> INSTRUCTIONS FOR THE TASK
Give the data lines between the one containing "Find the location" and the one containing "What do you see at coordinates (392, 212)", inclusive, as a Markdown table with columns named Row and Line. Number each row and leave out blank lines.

> EXERCISE DATA
════════════════════

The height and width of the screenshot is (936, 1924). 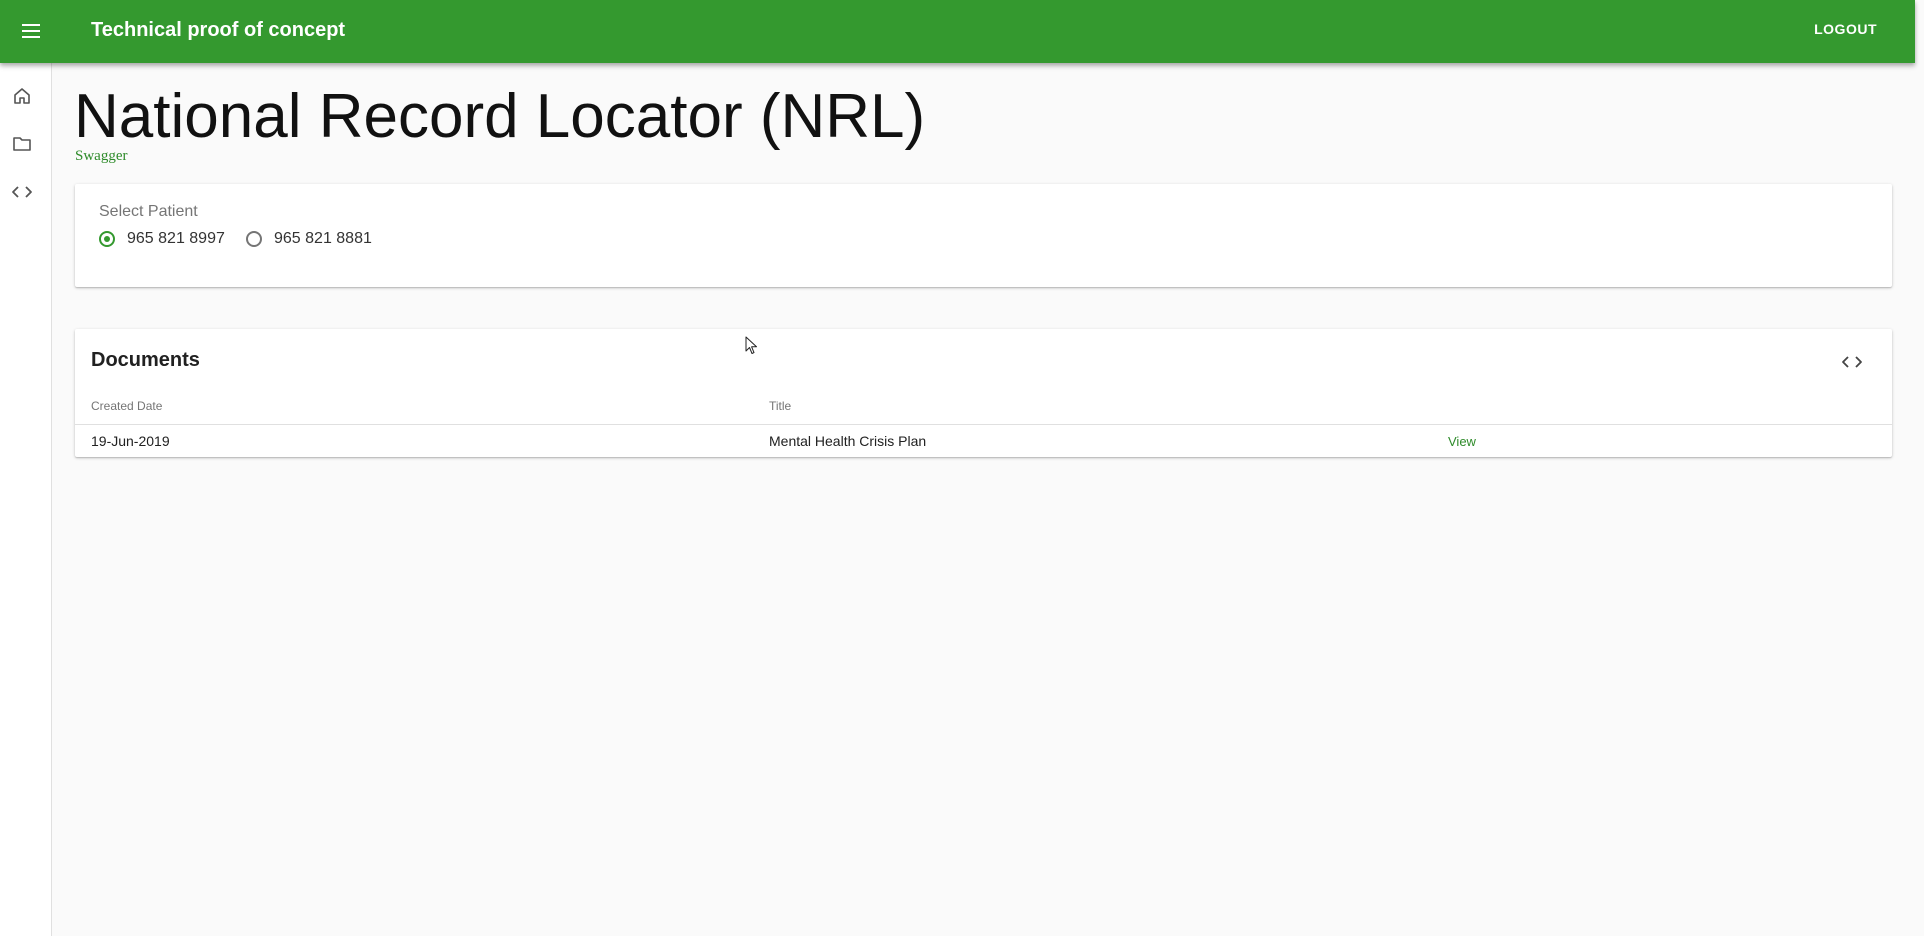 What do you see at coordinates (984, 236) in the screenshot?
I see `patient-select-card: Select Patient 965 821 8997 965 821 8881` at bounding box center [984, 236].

════════════════════

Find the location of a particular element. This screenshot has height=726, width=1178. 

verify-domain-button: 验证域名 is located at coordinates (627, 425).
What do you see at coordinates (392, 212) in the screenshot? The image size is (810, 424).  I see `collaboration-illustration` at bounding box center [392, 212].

════════════════════

> PROBLEM SOLUTION
| Row | Line |
|---|---|
| 1 | Find the location of a particular element. This screenshot has height=726, width=1178.  |
| 2 | verify-domain-button: 验证域名 is located at coordinates (627, 425). |
| 3 | What do you see at coordinates (392, 212) in the screenshot? The image size is (810, 424).  I see `collaboration-illustration` at bounding box center [392, 212]. |